• INSTRUCTION A: Put every line of the rows below, from the one containing "Describe the element at coordinates (1323, 1086)" down to the one containing "center [1622, 1260].", into a numbered list, omitting blank lines.

• PROVIDED TEXT:
Queta Claver (June 24, 1929 – May 3, 2003) was a Spanish actress, singer, and dancer, known for her "vedette" roles in stage revues.

Early life
Enriqueta Claver Delás was born in València, Spain in 1929 (some sources give 1932). Her mother was actress Enriqueta Delás. Claver attended the Conservatorio de València.

Career
Films featuring Queta Claver included La bella Mimí (1960), El vikingo (1972), Tamaño natural (1974), Los buenos días perdidos (1975),  Los placeres ocultos (1977), El sacerdote (1978), El diputado (1978), La colmena (1982), El pico (1983), Tiempo de silencio (1986), Voyage to Nowhere (1986), Colegas (1987) Montoyos y Tarantos (1989), and Beltenebros (1991).

• RECORDED DATA:
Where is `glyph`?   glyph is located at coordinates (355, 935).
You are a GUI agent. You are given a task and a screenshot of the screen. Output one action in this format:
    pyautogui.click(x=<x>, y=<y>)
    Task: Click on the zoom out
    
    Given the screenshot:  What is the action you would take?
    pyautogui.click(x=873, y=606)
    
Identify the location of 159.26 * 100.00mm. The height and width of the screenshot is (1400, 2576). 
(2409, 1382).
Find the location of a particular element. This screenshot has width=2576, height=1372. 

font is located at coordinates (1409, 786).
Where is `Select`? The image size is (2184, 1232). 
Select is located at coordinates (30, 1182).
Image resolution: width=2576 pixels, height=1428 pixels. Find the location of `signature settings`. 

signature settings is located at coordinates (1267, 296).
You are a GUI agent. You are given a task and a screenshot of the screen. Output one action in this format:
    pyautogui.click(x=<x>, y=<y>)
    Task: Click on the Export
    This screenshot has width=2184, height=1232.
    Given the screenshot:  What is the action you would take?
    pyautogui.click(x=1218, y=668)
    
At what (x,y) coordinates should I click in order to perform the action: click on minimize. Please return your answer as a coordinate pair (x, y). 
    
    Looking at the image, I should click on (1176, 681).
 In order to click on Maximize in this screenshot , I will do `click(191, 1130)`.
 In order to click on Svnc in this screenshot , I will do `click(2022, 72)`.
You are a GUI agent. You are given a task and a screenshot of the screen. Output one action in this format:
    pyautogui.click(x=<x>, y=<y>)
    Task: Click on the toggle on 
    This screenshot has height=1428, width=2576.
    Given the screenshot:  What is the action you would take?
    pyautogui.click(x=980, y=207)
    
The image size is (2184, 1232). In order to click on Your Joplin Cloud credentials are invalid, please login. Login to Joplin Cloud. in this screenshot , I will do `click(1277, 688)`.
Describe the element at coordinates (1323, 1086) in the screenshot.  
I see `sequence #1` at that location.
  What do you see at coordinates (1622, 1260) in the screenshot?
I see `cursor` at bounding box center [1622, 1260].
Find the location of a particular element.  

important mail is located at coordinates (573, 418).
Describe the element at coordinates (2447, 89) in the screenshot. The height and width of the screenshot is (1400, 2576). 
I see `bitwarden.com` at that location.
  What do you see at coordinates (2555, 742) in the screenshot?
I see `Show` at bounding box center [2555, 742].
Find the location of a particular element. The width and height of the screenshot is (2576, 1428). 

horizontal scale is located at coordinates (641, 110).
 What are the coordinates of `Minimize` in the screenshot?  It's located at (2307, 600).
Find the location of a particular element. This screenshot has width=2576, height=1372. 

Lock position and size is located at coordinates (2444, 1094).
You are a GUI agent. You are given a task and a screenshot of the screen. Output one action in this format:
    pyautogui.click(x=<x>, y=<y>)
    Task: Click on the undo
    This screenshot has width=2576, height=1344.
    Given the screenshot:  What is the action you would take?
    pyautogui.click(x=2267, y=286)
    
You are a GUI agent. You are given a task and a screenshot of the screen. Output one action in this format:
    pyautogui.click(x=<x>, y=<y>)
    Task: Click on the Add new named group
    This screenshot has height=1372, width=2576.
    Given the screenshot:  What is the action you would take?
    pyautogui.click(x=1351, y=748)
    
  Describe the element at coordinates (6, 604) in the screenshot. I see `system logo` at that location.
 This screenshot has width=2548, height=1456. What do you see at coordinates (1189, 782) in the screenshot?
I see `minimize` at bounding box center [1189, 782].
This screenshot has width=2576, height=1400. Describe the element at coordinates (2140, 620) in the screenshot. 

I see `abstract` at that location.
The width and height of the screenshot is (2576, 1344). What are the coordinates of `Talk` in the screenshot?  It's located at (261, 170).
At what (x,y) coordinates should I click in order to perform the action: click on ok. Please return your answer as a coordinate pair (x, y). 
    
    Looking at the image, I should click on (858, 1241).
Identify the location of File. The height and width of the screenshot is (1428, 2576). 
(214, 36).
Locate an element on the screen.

• INSTRUCTION B: According to the Queta Claver biography, who was her mother?

• ANSWER A:
1. Describe the element at coordinates (1323, 1086) in the screenshot.  
2. I see `sequence #1` at that location.
3.   What do you see at coordinates (1622, 1260) in the screenshot?
4. I see `cursor` at bounding box center [1622, 1260].

• ANSWER B: Actress Enriqueta Delás.